CB Foods creates start-up to supply Jamaica-made beef burger patties
Caribbean Broilers Jamaica Limited, which now refers to itself on its website as CB Foods, is venturing into a new area of the meat market that is now fed by imported beef trimmings, having developed its own locally made patties, Bonafide Burgers.
It's also CB's first beef operation. The closest it has come to date is the provision of beef ration through its animal feed subsidiary.
Describing the venture as a start-up that is just laying the groundwork to go after business, CB Foods regional development manager Alicia Bogues said the market targeted by Bonafide Burgers is sizeable, spanning both eateries and hotels.

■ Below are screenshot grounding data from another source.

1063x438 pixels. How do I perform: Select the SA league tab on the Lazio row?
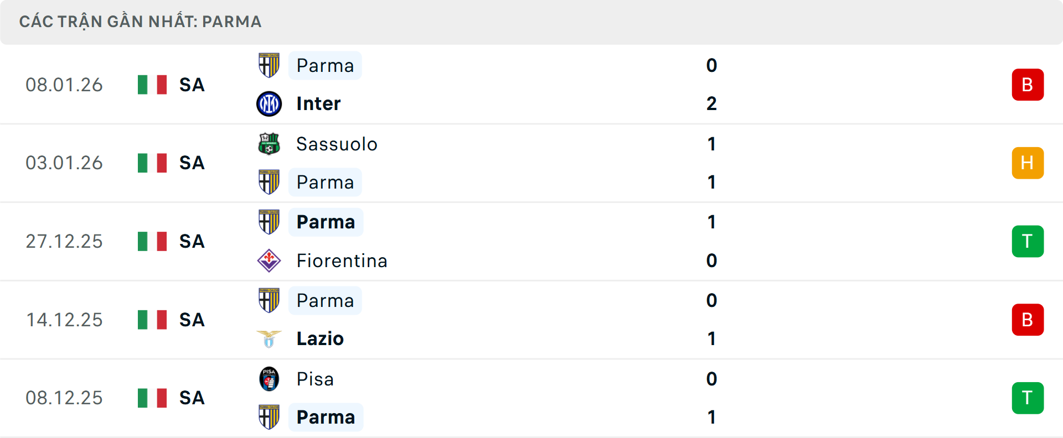pos(191,320)
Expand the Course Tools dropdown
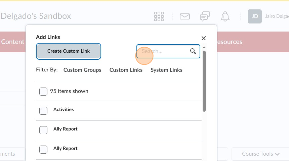Screen dimensions: 289x161 [x=261, y=154]
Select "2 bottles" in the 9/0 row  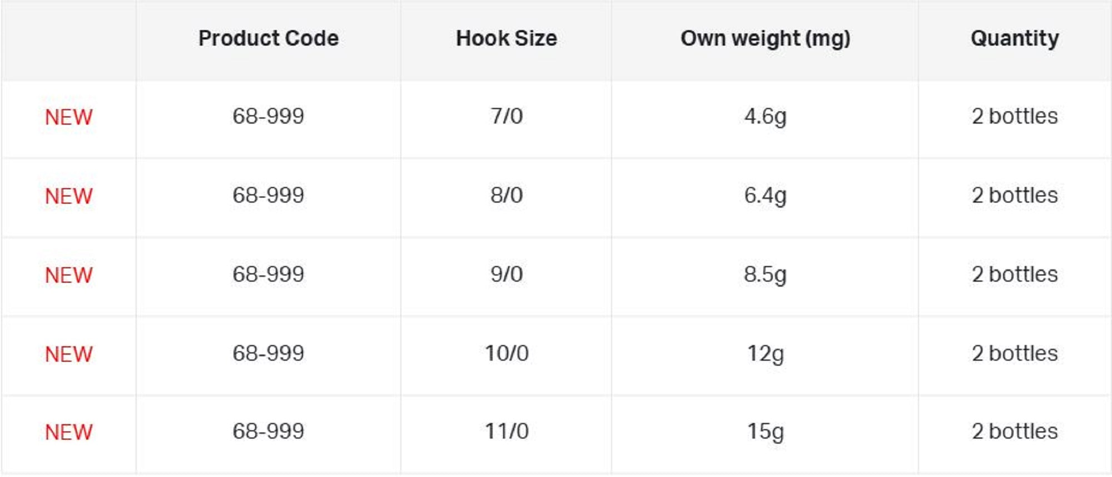[1014, 274]
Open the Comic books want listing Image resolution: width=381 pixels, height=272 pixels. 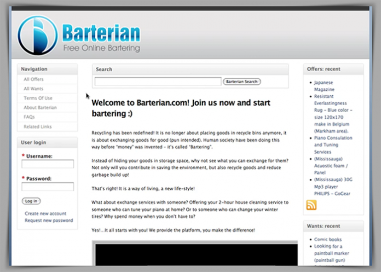pos(328,239)
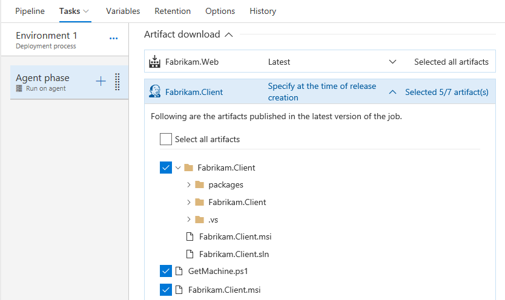Image resolution: width=505 pixels, height=300 pixels.
Task: Click the Jenkins icon beside Fabrikam.Client
Action: click(x=154, y=92)
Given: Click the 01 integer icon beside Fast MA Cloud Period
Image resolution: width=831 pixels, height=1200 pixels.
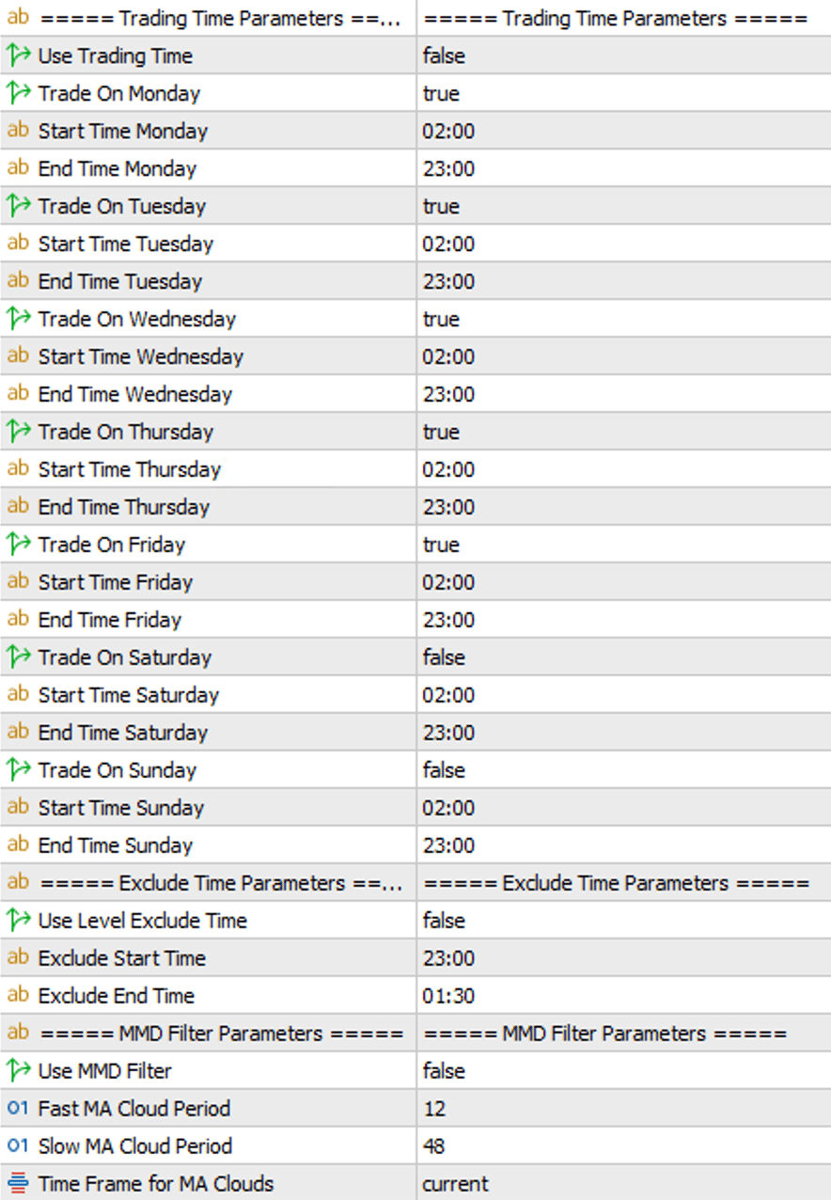Looking at the screenshot, I should [x=17, y=1109].
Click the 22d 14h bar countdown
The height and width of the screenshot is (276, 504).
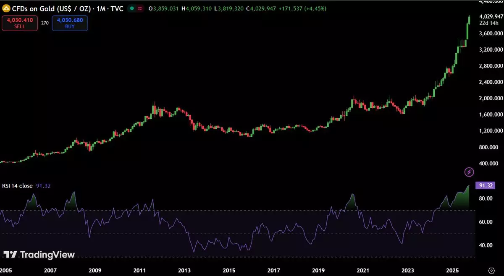pos(489,23)
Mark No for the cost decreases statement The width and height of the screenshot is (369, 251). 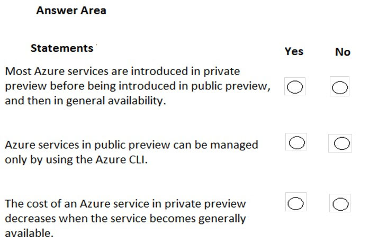pos(340,203)
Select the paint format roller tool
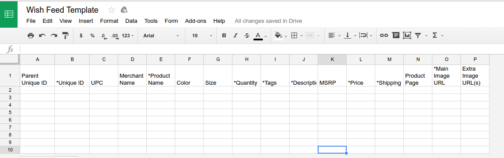Viewport: 504px width, 158px height. [x=65, y=36]
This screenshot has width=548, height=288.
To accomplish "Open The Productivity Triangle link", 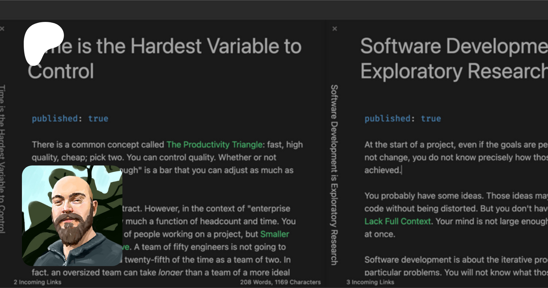I will pyautogui.click(x=214, y=144).
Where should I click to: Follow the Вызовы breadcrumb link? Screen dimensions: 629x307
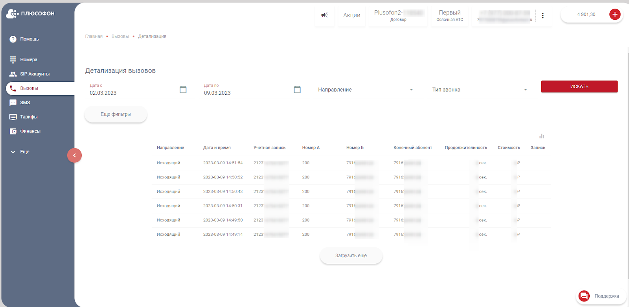(x=120, y=37)
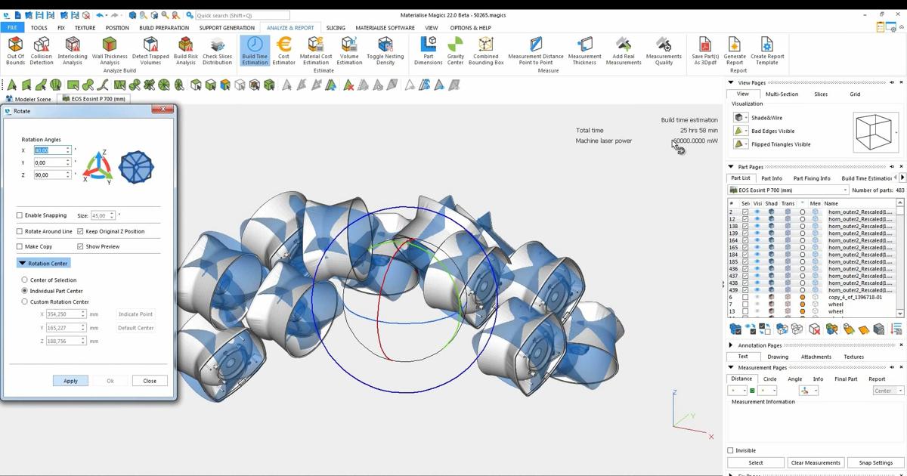Open the Wall Thickness Analysis tool
This screenshot has height=476, width=907.
pyautogui.click(x=109, y=49)
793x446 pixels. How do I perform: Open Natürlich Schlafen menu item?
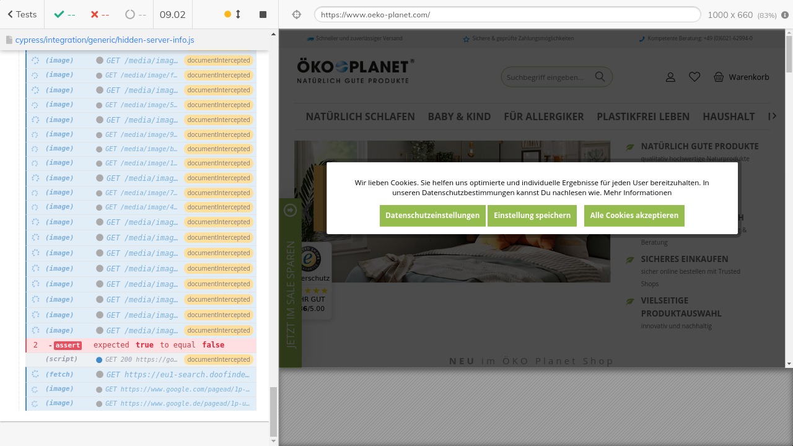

"If we consider the number of hotel rooms in Jamaica - over 25,000 - they all serve burgers, especially at their beach grills. Additionally, we have many sports bars and restaurants offering burgers. But, the reality is, they're all using imported beef trimmings, so millions of dollars are pumped into imported beef," she said.
Bogues declined to say the size of the investment being made by the poultry group in the new start-up.
CB Foods' core business is poultry, but around a decade ago the Hendrickson family-owned business also ventured into pork production. Beef adds a third line to its meat production portfolio.
For now, however, CB's import-substitution plan to control the beef trimmings market remains an ambition.
Based on Statin's import data, beef trimmings is a $750-million market.
"While Bonafide Burgers has no market share now," said Bogues, "we exist in our own category as the only local beef burger on the market. Bonafide Burgers are made with 100 per cent real local meat, with no artificial preservatives, fill or paste."
Each four-ounce burger patty will have a 75:35 meat to fat ratio, she said.
CB will source its raw material from local cattle farmers, through the Red Poll Society and other leads.
"Cattle is audited to ensure the highest quality. What's more, the cows are predominantly fed on a grass diet, and given absolutely no hormones," Bogues told the Financial Gleaner.
The company, she noted, had not directly invested in cattle, but through sister company Newport Mills, has developed a relationship with farmers, especially through the multi-partner 'Drink Real Milk' national campaign. Newport Mills produces feed for cattle and other animals under the Nutramix brand.
CB Foods first entered the market with its flagship chicken brand more than 30 years ago. In the late 1990s, the group entered the pork market through a new acquisition, Copperwood Farms Limited; and later added table eggs, fielding an enriched Omega 3 brand as one of its differentiated offerings through Chippenham Eggs.
Currently, the group's only exports are animal feeds to Caricom markets. Bogues said CB is actively exploring Caricom markets for the export of food, but for now all its products are consumed in Jamaica.